▶ [Task requirements]:
Format the entries starting at the line containing "You are a computer-use agent. This" and ending at the line containing "(x=150, y=84)" as a JSON list of strings, one string per line, with blank lines omitted.

▶ [Records for this exercise]:
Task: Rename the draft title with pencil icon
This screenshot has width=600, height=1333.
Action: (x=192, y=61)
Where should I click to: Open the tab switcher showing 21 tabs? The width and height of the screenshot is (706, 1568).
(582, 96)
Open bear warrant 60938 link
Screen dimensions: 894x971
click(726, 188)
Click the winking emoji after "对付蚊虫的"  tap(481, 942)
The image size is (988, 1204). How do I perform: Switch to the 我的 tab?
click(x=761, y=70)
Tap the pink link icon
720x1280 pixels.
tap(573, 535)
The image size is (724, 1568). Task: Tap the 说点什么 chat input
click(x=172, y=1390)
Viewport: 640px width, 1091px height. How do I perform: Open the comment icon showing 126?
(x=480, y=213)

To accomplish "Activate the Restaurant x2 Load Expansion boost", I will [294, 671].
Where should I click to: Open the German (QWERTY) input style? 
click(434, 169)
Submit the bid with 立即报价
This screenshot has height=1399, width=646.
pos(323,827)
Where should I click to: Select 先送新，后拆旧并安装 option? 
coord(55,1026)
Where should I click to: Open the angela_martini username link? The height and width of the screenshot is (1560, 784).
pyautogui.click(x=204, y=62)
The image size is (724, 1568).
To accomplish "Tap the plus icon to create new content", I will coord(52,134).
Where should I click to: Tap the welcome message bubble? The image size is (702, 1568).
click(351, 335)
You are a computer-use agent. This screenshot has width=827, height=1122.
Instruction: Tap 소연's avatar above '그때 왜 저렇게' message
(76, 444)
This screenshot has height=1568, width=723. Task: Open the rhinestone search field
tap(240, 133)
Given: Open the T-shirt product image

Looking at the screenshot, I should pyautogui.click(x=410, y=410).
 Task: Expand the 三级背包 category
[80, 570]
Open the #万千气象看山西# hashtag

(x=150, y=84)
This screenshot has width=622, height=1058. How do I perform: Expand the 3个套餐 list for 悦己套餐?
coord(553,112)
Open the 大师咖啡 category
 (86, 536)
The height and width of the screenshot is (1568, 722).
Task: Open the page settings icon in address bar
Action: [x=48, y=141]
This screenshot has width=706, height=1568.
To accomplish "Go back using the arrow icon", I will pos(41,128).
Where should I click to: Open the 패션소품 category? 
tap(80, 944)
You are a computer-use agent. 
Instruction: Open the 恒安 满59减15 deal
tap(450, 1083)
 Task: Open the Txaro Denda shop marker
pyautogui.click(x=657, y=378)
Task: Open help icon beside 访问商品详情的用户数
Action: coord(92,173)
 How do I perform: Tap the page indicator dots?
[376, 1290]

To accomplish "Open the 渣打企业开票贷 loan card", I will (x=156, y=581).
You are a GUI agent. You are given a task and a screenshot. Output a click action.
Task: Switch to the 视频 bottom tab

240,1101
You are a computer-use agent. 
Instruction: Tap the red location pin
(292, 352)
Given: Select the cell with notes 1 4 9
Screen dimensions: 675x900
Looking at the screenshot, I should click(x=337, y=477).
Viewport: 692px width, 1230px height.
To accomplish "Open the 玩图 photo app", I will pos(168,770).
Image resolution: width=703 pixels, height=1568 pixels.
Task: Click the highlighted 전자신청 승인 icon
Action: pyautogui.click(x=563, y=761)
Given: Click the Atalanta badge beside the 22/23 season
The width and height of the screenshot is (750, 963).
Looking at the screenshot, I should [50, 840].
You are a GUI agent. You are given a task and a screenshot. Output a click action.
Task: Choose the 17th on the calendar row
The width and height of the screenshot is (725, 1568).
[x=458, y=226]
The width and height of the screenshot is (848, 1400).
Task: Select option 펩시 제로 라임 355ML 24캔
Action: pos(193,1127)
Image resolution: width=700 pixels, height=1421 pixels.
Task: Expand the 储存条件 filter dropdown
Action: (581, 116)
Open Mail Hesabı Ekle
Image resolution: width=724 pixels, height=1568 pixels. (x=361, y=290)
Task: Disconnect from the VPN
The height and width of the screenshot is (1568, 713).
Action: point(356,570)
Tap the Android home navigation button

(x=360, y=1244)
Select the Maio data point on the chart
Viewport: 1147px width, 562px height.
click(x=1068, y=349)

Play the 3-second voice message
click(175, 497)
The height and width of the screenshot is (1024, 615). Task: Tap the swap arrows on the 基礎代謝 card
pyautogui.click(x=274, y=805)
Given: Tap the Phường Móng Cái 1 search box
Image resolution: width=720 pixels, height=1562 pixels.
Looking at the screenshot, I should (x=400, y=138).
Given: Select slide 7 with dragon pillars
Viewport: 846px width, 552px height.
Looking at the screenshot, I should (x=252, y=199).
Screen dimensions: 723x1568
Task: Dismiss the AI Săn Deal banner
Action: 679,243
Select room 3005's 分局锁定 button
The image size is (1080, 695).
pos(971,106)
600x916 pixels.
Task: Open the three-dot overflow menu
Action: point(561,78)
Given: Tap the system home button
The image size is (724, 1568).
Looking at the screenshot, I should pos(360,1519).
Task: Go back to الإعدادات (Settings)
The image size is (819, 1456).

▶ [Full output]:
[
  "You are a computer-use agent. This screenshot has width=827, height=1122.",
  "Instruction: Tap 소연's avatar above '그때 왜 저렇게' message",
  "(76, 444)",
  "This screenshot has height=1568, width=723. Task: Open the rhinestone search field",
  "tap(240, 133)",
  "Given: Open the T-shirt product image",
  "Looking at the screenshot, I should pyautogui.click(x=410, y=410).",
  " Task: Expand the 三级背包 category",
  "[80, 570]",
  "Open the #万千气象看山西# hashtag",
  "(x=150, y=84)"
]